SUPPLIED TEXT:

=== Begin Enclosure ===

Delta tax break facing ‘tough climb’ with Georgia lawmakers

ATLANTA (AP) — The Georgia House speaker questioned the need for renewing a $38 million tax break for Delta Air Lines and other carriers as state lawmakers reconvened Tuesday for a special legislative session called by the governor.

Gov. Nathan Deal ordered legislators back to the Capitol primarily to approve $270 million in funding for cleanup and recovery efforts associated with Hurricane Michael’s devastating march across southwest Georgia last month.

But the House and Senate must also revisit lifting the state sales tax on jet fuel.

Controversy erupted over the perk earlier this year when Lt. Gov. Casey Cagle and Senate Republicans declared they were killing the tax break to punish Delta, one of Georgia’s largest private employers. Lawmakers were outraged when Delta ended fare discounts for National Rifle Association members after the deadly school shootings in Parkland, Florida.

=== End Enclosure ===

DATA PROVIDED:
=== Begin Enclosure ===

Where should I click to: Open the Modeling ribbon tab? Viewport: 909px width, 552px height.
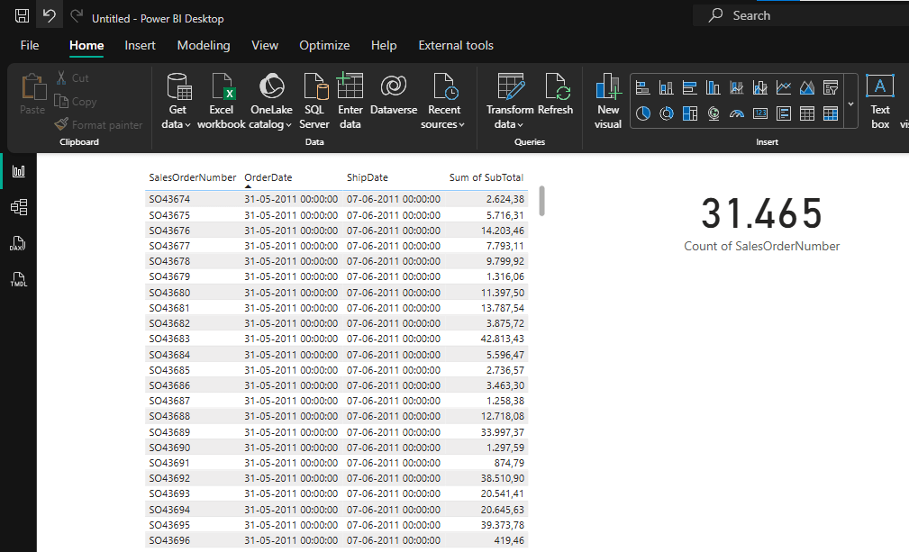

=== End Enclosure ===

WORK INSTRUCTIONS:
(a) From the Delta tax break article, output everything from "Gov. Nathan Deal" down to "on jet fuel.", copied word for word.
(b) According to the Delta tax break article, how much funding did Gov. Nathan Deal primarily want legislators to approve for Hurricane Michael cleanup and recovery?

YOUR RESPONSES:
(a)
Gov. Nathan Deal ordered legislators back to the Capitol primarily to approve $270 million in funding for cleanup and recovery efforts associated with Hurricane Michael’s devastating march across southwest Georgia last month.

But the House and Senate must also revisit lifting the state sales tax on jet fuel.

(b) $270 million